Using the procedure elucidated above, we export the audio track features for the Chill Hits playlist (containing roughly 130 songs), and normalize the features into a Pandas dataframe. This normalization was also done for the preference vector calculation.

import pandas as pd
import numpy as np
from profile_save import preference_vector # Preference vector saved here

def analyze_chill_hits():

    try:
        # Load the chill_hits.csv file
        df = pd.read_csv('chill_hits.csv')
        
        # Define the feature order as specified; VERY IMPORTANT to match with the preference vector
        feature_order = ["Duration (ms)", "Popularity", "Danceability", "Energy", "Key", 
                        "Loudness", "Mode", "Speechiness", "Acousticness", "Instrumentalness", 
                        "Liveness", "Valence", "Tempo"]
        
        features_df = df[feature_order].copy()
    
        features_df_normalized = features_df.copy()
        features_df_normalized["Duration (ms)"] = features_df_normalized["Duration (ms)"] / 60000  # Convert to minutes
        
        # Normalize other features to 0-1 scale where appropriate
        features_df_normalized["Popularity"] = features_df_normalized["Popularity"] / 100
        features_df_normalized["Loudness"] = (features_df_normalized["Loudness"] + 60) / 60  # Normalize loudness (-60 to 0)
        features_df_normalized["Tempo"] = features_df_normalized["Tempo"] / 200  # Normalize tempo (assuming max around 200 BPM)

The next step is to compute the Euclidean distances between the normalized feature vectors for each individual song, to the preference vector already saved in the earlier step.

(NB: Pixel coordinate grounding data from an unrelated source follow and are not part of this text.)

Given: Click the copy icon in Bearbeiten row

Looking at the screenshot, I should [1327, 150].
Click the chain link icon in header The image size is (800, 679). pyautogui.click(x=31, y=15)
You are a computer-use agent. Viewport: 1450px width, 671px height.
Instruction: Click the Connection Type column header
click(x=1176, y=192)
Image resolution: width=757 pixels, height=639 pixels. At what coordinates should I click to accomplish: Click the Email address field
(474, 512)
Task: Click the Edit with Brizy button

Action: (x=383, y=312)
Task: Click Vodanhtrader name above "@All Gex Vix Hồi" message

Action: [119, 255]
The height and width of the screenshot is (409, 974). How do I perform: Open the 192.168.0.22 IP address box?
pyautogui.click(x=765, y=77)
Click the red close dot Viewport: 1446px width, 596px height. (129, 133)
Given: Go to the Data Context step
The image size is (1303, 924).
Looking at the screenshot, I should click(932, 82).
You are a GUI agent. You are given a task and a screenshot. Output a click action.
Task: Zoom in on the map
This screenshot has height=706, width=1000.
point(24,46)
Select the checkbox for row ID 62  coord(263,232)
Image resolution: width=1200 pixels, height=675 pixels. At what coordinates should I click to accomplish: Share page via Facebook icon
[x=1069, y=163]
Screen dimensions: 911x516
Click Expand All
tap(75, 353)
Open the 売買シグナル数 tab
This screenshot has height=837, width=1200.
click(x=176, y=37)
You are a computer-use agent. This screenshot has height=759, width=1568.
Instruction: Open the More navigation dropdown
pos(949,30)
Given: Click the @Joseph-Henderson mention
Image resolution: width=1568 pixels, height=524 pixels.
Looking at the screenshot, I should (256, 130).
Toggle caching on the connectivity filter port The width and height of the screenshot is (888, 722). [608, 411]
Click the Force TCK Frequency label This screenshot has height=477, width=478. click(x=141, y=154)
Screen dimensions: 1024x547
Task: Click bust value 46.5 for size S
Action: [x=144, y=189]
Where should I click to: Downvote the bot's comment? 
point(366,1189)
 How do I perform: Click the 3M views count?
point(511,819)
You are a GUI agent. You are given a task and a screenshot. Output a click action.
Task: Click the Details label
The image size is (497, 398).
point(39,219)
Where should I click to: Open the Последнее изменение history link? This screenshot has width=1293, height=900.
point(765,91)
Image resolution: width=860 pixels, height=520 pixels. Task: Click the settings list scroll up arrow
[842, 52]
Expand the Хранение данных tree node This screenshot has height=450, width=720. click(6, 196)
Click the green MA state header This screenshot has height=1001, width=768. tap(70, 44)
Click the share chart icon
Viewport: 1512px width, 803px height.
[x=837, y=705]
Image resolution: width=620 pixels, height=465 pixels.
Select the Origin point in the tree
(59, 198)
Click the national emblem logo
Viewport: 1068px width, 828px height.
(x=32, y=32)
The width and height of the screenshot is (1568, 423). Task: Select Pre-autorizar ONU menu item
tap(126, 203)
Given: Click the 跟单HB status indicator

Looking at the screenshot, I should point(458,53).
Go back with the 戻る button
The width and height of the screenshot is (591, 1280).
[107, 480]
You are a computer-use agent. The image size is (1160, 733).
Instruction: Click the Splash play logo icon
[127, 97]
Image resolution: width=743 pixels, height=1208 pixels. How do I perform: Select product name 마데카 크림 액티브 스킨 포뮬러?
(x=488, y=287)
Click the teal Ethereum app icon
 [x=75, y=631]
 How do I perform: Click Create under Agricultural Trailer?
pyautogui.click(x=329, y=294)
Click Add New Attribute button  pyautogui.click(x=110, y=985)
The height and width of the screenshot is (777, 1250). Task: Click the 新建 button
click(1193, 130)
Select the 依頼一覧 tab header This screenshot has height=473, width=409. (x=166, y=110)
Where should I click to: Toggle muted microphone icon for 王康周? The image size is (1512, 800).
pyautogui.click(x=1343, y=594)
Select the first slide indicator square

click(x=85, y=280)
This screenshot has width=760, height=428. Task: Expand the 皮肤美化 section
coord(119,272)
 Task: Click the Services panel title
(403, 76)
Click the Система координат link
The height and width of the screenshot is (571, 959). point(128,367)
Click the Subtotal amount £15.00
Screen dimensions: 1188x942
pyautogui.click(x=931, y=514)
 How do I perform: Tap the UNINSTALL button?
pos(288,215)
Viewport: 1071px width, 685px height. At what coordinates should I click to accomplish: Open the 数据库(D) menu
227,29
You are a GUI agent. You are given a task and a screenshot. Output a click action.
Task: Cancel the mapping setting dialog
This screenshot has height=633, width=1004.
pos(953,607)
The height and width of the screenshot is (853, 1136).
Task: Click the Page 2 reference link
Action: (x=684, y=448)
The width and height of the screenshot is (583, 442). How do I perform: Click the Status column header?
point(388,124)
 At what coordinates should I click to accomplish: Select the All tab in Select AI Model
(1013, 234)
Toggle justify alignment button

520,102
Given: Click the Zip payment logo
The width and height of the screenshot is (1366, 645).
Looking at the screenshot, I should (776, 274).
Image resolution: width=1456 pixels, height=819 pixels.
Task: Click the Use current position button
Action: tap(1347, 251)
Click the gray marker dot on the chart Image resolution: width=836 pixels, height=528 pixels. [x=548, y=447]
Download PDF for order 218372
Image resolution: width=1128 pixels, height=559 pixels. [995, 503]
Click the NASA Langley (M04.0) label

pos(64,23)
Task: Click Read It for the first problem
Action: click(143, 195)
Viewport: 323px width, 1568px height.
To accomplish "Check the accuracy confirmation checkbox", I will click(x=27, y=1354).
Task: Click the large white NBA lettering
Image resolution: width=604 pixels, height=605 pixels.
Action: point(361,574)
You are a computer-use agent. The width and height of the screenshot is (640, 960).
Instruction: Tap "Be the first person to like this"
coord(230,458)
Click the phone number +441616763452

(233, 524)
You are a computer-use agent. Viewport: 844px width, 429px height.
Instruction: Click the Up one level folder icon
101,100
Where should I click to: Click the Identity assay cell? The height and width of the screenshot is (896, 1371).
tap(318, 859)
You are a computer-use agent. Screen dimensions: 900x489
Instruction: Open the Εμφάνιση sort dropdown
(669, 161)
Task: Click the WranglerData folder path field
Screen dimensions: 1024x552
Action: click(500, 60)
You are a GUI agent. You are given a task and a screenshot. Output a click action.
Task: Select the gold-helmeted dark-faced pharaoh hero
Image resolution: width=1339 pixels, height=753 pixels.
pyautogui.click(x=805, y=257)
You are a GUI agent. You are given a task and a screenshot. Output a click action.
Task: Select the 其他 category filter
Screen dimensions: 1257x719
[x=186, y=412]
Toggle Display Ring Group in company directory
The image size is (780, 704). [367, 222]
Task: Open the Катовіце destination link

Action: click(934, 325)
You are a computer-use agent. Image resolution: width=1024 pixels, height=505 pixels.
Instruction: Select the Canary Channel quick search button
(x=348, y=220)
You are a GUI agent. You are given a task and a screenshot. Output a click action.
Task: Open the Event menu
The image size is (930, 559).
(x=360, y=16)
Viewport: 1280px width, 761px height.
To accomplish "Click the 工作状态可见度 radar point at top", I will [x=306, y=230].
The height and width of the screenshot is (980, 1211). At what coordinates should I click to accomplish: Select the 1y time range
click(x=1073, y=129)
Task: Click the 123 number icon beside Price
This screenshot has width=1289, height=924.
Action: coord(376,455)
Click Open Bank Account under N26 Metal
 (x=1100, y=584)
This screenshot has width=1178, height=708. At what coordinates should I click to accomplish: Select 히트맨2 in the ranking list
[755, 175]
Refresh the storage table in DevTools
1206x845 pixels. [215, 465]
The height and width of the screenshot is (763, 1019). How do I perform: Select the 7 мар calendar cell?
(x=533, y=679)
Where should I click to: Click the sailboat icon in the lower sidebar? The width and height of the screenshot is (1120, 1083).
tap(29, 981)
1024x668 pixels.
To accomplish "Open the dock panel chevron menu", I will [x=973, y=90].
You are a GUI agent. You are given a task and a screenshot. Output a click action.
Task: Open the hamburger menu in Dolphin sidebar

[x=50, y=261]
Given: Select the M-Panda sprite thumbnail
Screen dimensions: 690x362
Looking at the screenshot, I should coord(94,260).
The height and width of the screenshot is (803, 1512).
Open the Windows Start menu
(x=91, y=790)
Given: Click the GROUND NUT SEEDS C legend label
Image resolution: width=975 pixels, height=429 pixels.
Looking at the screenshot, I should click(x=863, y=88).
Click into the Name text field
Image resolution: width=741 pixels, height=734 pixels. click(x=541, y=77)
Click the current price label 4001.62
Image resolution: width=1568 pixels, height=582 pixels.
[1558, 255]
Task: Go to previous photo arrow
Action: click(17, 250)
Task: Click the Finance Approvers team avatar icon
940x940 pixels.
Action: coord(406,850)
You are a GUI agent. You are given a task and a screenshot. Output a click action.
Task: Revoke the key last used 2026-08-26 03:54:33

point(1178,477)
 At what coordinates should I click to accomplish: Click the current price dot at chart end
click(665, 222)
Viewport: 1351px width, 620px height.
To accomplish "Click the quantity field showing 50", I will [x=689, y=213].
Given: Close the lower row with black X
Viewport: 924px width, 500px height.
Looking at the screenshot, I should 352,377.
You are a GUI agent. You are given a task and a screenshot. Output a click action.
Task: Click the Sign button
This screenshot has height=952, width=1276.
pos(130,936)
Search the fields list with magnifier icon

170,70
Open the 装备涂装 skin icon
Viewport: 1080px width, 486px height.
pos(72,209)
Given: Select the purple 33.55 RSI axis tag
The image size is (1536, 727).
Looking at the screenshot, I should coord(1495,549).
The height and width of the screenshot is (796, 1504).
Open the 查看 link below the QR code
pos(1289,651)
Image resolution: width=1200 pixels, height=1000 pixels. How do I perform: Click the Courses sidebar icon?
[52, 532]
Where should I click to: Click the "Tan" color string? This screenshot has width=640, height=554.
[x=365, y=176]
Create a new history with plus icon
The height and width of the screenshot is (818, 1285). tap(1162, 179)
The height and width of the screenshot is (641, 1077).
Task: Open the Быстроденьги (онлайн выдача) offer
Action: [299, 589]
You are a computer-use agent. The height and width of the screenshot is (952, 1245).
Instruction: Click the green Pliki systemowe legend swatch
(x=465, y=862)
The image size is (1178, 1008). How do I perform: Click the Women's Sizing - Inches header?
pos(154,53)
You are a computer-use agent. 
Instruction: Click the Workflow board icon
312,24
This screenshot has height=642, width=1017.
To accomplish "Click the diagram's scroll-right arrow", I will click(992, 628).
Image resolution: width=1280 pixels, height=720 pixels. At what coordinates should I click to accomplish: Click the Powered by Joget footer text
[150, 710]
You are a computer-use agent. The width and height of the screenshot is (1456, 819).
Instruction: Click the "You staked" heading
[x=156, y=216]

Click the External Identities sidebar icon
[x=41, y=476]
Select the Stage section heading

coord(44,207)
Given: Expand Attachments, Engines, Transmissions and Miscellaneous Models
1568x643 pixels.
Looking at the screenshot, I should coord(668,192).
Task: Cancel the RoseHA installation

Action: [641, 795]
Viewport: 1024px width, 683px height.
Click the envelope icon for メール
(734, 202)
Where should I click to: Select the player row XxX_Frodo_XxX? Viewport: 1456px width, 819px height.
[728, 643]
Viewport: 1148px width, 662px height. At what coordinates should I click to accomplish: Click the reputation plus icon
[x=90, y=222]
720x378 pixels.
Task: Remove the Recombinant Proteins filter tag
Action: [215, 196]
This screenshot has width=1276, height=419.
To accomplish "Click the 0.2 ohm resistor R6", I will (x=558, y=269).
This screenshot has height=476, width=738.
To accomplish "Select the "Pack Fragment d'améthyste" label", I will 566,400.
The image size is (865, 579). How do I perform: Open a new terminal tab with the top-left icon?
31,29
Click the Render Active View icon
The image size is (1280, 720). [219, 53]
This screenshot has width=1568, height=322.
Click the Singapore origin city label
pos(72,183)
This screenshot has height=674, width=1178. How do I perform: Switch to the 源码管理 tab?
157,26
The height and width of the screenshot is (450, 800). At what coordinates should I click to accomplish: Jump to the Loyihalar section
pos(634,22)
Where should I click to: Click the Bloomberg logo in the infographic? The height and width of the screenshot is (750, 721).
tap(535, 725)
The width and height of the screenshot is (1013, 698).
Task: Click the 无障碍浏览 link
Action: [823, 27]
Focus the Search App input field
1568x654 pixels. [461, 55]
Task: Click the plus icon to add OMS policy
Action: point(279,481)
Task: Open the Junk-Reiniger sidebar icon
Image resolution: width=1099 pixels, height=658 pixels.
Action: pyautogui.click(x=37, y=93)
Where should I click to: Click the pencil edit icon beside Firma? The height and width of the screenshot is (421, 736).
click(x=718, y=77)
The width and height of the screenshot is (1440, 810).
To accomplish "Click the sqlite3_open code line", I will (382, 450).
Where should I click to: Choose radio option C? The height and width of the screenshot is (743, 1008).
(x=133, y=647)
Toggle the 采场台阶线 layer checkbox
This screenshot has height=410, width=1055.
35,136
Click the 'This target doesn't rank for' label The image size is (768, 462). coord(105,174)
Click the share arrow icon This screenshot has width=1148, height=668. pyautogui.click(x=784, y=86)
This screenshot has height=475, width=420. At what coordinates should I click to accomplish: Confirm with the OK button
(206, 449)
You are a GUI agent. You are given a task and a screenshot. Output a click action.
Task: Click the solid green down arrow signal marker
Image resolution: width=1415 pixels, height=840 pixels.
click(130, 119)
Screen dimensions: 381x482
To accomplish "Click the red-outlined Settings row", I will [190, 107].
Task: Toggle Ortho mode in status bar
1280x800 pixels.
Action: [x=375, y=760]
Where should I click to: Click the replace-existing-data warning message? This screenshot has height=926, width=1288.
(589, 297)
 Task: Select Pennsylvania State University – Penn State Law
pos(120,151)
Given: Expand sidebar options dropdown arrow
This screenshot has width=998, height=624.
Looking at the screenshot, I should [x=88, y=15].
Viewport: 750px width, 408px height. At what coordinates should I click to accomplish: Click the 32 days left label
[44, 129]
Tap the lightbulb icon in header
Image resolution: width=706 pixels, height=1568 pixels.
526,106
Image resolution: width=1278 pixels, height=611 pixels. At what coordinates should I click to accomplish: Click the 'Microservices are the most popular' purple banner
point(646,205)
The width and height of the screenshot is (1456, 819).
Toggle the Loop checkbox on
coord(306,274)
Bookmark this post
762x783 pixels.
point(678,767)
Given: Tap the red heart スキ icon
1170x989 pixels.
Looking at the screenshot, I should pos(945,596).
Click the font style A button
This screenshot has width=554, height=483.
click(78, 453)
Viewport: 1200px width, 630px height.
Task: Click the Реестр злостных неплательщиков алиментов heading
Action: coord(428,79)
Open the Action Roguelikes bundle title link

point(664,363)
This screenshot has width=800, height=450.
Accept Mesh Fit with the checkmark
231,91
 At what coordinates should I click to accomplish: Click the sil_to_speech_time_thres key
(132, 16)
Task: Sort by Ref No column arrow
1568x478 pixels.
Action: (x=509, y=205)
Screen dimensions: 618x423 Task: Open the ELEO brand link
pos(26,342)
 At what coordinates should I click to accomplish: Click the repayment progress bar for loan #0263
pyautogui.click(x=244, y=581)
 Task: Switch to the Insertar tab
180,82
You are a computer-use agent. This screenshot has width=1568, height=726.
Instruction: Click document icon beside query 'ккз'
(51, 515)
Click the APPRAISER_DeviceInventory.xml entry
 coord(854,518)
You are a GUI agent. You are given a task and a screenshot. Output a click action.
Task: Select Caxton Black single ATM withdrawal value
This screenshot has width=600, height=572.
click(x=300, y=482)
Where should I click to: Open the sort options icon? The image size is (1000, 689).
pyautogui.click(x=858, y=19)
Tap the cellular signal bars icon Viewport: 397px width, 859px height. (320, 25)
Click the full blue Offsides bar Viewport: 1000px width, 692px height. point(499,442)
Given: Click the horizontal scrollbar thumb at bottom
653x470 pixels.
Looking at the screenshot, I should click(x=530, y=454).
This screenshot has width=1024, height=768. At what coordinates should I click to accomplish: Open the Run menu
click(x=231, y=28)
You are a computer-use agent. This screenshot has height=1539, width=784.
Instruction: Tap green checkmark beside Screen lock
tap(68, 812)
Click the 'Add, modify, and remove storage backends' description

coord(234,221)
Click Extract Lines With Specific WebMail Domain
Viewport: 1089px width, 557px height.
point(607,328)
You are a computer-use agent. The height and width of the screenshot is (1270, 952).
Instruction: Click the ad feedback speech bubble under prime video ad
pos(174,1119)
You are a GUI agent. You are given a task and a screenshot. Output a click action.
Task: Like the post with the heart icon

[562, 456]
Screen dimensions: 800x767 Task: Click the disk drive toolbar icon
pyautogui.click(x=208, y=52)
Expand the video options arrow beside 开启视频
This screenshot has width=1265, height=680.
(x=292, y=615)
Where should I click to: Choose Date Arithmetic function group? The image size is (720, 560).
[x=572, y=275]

In general, for a N-dimensional space, the Euclidean distance is calculated as follows:

d (\vec{p}, \vec{x}) = \sqrt{\sum_{i = 1}^{N} (p_{i} - x_{i})^{2}}

Visually- and for simplicity if we assume the calculation was done on three dimensions alone, it will look somewhat similar to the below plot. Notice how one song is very close to the original preference vector. This is what Euclidean distance calculation does; it figures out the similarity of each individual N-dimensional vector to a centroid vector which is predefined in the space.

Euclidean representation

The code snippet provided achieves the Euclidean distance computation, and subsequent ordering to pick the top 10 most likely songs to appeal.

distances = []
        for idx, row in features_df_normalized.iterrows():
            song_features = row.values
            distance = np.sqrt(np.sum((song_features - preference_vector_normalized) ** 2))
            distances.append(distance)
        
        # Add distance column to dataframe
        df['distance'] = distances
        
        # Sort by distance (closest first)
        df_sorted = df.sort_values('distance')
        
        print(f"\nTop 10 songs closest to your preference vector:")
        
        for i in range(min(10, len(df_sorted))):
            song = df_sorted.iloc[i]
            print(f"{i+1:2d}. {song['Track Name']:<40} - {song['Artist Name(s)']:<30} (Distance: {song['distance']:.4f})")
        
        return df_sorted

BAM! Now we have the top 10 songs automatically picked up from a subset of over 130 songs, which is quite impressive. This is how it looked like, for me:

Top 10 songs picked

Takeaways

Of course, taste is preferential and is actually much more complex to estimate than a simple Euclidean approach demonstrated here. For industry models, there are both statistical and AI/ML approaches to solving the problem at scale. One such approach is the Non-Negative Matrix Factorization, used to identify latent behavioral patterns, and used at places such as Netflix. This is an active field of research, and if you are interested, do check out the wealth of literature available on the subject over the internet.